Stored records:
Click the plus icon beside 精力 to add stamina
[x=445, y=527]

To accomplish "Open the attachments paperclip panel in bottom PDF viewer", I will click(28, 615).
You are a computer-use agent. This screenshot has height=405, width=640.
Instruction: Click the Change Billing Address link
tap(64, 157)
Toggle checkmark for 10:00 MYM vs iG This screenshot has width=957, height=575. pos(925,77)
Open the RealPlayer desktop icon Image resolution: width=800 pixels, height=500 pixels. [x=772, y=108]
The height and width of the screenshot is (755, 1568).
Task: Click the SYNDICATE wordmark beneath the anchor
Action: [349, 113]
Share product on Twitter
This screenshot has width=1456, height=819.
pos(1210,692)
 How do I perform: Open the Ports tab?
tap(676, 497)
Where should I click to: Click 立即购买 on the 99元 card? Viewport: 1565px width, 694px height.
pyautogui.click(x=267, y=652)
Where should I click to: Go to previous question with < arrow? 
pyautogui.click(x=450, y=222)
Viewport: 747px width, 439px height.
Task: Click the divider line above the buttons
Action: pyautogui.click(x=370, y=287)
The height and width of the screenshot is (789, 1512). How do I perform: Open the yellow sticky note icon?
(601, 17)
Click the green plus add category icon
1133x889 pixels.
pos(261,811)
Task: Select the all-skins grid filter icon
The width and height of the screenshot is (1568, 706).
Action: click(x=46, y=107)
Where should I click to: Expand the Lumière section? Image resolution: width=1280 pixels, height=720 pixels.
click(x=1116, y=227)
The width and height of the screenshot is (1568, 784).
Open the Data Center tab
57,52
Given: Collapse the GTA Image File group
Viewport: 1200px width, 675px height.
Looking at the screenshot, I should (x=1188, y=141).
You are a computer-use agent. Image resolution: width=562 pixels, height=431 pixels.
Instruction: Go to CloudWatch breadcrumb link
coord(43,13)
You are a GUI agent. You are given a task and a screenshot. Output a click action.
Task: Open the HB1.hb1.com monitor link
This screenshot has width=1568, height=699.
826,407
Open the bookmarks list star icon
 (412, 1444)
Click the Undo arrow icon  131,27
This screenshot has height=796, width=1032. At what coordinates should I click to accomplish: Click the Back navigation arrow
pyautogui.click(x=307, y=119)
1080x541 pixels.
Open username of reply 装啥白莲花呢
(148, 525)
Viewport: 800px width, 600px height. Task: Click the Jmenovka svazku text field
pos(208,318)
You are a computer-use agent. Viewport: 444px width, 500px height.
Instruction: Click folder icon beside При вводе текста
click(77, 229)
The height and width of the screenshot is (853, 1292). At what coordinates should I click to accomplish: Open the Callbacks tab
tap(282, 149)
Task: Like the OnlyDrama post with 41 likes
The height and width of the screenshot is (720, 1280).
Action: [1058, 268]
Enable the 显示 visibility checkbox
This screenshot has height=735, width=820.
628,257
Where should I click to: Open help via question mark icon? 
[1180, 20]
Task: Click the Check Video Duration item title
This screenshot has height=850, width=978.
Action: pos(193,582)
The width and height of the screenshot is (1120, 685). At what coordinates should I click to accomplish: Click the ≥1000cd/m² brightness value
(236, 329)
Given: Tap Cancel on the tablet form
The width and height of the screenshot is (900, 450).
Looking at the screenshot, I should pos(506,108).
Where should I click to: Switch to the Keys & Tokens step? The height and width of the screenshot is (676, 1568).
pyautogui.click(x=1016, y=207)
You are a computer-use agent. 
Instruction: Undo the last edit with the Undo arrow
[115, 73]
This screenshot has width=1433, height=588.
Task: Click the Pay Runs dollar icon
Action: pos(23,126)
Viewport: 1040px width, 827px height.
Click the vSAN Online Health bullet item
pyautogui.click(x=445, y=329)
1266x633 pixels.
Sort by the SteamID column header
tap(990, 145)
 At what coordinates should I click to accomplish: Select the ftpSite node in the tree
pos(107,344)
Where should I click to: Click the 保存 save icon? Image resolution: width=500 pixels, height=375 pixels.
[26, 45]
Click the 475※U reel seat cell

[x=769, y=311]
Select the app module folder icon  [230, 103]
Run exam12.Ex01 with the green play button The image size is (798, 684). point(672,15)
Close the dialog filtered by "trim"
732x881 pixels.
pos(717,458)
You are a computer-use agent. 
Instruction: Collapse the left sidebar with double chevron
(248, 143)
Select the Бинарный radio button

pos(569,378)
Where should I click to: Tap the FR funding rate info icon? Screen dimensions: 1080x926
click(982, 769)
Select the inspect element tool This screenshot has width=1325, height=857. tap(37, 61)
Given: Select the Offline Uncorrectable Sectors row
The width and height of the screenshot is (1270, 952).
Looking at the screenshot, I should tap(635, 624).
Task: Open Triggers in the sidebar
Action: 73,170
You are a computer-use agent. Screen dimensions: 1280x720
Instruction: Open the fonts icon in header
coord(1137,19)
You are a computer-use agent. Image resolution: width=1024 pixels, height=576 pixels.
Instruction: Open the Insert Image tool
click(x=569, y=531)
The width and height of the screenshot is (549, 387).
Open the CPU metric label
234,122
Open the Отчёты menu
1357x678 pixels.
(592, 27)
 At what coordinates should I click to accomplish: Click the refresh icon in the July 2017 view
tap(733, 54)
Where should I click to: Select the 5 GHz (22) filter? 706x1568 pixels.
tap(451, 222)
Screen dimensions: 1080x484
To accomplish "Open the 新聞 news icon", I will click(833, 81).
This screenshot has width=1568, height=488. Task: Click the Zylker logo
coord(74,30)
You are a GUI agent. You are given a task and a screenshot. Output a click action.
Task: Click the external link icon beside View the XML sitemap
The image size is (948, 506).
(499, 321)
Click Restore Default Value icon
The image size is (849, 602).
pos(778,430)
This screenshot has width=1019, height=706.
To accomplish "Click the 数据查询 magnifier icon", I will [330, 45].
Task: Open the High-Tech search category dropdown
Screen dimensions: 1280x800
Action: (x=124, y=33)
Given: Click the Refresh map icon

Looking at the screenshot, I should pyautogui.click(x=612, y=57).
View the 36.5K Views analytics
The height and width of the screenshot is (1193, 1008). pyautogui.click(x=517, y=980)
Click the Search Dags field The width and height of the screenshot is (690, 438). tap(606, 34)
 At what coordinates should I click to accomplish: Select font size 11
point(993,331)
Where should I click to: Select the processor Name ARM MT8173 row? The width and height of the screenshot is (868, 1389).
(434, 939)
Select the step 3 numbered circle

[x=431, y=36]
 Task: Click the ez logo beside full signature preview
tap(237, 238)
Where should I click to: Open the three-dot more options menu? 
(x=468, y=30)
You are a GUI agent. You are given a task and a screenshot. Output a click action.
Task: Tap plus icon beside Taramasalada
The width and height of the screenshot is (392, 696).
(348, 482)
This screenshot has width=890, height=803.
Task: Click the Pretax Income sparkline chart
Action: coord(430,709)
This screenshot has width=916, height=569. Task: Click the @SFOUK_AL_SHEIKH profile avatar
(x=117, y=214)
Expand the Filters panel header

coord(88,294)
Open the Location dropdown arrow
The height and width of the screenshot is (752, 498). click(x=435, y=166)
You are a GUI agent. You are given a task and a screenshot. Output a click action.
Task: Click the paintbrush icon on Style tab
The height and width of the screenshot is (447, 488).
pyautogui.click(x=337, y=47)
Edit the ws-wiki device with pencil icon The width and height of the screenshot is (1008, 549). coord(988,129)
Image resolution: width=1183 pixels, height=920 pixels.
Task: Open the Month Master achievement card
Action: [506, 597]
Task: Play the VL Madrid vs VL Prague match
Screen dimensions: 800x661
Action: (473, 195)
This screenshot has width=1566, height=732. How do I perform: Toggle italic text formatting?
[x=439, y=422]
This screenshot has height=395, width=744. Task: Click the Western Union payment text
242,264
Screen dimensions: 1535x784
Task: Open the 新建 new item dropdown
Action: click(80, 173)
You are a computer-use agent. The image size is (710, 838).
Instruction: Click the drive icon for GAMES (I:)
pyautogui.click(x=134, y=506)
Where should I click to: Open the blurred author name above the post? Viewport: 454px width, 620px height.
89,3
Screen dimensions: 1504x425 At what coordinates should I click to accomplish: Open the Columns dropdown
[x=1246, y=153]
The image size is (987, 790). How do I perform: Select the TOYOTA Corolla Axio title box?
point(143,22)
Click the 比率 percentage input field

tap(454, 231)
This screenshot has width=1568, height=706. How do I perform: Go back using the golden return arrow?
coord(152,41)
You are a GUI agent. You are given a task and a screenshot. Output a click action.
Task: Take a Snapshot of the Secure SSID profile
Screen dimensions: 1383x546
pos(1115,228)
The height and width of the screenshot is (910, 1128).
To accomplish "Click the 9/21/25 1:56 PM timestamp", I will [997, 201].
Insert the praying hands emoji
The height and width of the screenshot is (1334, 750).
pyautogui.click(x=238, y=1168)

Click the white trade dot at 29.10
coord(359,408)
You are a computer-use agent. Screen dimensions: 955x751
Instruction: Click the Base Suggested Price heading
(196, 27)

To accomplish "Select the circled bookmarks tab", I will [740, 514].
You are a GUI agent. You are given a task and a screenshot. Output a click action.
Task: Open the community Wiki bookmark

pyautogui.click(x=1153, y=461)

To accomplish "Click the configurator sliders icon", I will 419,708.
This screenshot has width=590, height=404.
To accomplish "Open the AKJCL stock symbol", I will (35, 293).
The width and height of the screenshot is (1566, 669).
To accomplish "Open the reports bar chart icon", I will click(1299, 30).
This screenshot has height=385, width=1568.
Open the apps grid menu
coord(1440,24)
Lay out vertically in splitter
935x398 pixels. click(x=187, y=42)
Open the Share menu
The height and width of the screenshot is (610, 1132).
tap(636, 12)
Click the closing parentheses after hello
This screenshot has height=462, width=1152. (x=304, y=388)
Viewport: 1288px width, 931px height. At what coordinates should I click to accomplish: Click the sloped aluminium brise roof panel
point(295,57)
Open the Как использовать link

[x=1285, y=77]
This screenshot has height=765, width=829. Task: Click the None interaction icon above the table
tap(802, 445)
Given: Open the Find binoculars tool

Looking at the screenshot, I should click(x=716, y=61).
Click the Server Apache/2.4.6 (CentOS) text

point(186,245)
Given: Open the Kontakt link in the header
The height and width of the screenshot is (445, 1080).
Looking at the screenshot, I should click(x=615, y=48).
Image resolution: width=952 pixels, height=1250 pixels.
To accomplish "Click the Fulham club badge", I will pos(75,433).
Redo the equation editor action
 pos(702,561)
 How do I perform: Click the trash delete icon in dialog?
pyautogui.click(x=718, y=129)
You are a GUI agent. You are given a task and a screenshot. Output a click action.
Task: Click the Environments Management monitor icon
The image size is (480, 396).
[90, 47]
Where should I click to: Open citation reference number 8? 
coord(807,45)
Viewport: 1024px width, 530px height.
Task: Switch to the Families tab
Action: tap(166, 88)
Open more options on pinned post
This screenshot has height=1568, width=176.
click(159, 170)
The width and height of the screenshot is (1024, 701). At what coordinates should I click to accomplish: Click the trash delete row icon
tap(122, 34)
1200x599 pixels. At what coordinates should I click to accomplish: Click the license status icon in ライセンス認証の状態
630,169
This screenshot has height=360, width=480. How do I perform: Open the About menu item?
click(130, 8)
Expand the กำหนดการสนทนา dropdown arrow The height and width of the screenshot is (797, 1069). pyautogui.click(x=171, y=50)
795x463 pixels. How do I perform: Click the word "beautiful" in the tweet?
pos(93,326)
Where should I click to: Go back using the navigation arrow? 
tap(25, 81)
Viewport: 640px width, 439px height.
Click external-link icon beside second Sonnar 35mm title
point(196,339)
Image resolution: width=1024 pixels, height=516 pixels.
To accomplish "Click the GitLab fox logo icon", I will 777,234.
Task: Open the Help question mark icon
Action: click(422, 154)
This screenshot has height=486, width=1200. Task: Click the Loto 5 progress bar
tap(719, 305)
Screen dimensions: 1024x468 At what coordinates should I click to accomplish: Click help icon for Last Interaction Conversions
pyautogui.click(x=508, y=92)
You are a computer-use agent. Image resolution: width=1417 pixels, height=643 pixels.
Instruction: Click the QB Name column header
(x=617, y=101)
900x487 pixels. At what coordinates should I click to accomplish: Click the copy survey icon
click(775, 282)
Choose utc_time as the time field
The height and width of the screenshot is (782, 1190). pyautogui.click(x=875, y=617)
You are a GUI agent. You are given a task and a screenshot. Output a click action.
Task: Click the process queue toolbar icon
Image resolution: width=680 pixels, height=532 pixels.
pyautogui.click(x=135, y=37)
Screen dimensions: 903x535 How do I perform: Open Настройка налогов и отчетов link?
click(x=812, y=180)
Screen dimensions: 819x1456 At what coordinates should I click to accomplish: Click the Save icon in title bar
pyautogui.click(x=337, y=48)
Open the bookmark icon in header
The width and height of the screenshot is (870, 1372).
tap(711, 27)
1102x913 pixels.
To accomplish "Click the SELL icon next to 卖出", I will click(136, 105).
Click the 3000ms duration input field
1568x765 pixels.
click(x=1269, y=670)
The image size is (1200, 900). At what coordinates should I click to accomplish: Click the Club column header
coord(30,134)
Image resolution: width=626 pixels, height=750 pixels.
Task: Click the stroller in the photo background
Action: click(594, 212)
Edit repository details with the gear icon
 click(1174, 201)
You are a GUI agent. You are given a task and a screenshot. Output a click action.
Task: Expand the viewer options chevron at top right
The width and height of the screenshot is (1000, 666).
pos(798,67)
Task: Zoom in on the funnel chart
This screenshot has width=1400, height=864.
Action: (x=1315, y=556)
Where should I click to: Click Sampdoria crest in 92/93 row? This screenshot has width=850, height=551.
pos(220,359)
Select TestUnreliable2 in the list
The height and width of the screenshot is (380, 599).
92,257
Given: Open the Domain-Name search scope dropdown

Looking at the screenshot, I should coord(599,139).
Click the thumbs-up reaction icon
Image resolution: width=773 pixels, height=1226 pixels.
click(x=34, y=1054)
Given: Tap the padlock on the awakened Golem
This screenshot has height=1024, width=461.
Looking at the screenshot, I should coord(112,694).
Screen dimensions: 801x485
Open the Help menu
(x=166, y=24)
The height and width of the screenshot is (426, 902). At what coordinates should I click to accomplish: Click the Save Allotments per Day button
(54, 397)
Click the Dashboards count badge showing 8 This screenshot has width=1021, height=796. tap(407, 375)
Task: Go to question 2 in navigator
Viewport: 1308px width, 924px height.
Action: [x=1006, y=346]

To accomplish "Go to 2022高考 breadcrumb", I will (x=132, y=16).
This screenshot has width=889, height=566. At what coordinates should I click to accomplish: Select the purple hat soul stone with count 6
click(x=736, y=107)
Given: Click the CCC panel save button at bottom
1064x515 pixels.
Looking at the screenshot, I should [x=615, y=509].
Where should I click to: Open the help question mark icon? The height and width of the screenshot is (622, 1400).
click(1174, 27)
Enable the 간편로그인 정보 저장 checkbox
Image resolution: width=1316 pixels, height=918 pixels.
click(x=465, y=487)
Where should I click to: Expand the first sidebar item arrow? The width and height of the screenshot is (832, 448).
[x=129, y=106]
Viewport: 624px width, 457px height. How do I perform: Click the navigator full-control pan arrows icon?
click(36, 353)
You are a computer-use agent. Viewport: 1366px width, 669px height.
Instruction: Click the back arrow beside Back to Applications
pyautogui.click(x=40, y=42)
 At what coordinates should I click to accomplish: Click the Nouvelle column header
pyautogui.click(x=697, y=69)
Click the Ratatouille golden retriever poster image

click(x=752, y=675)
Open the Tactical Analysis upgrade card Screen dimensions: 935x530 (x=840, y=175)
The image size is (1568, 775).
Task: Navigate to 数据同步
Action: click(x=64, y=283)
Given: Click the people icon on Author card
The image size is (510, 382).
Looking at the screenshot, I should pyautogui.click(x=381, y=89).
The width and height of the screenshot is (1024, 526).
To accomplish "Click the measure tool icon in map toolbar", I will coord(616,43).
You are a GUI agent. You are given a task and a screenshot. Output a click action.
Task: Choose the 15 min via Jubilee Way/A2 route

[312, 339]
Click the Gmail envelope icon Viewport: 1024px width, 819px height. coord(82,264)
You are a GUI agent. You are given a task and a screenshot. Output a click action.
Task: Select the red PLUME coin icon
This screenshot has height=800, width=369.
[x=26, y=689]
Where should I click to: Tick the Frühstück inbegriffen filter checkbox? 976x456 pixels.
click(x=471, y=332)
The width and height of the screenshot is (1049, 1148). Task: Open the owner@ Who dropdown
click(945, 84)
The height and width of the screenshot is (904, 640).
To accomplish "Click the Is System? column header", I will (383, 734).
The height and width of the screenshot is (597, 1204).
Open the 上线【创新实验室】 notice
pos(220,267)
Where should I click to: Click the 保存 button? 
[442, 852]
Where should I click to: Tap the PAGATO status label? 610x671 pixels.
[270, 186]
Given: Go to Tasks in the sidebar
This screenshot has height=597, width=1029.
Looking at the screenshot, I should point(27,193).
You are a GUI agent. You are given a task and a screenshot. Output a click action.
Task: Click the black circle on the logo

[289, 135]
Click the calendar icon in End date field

**ACTIVITY:** Scan the records above for the lines holding "Click the 比率 percentage input field" and "Insert the praying hands emoji". Transcribe those two and every line between them word for word, and no others.

**EXERCISE RESPONSE:**
Click the 比率 percentage input field

tap(454, 231)
This screenshot has width=1568, height=706. How do I perform: Go back using the golden return arrow?
coord(152,41)
You are a GUI agent. You are given a task and a screenshot. Output a click action.
Task: Take a Snapshot of the Secure SSID profile
Screen dimensions: 1383x546
pos(1115,228)
The height and width of the screenshot is (910, 1128).
To accomplish "Click the 9/21/25 1:56 PM timestamp", I will [997, 201].
Insert the praying hands emoji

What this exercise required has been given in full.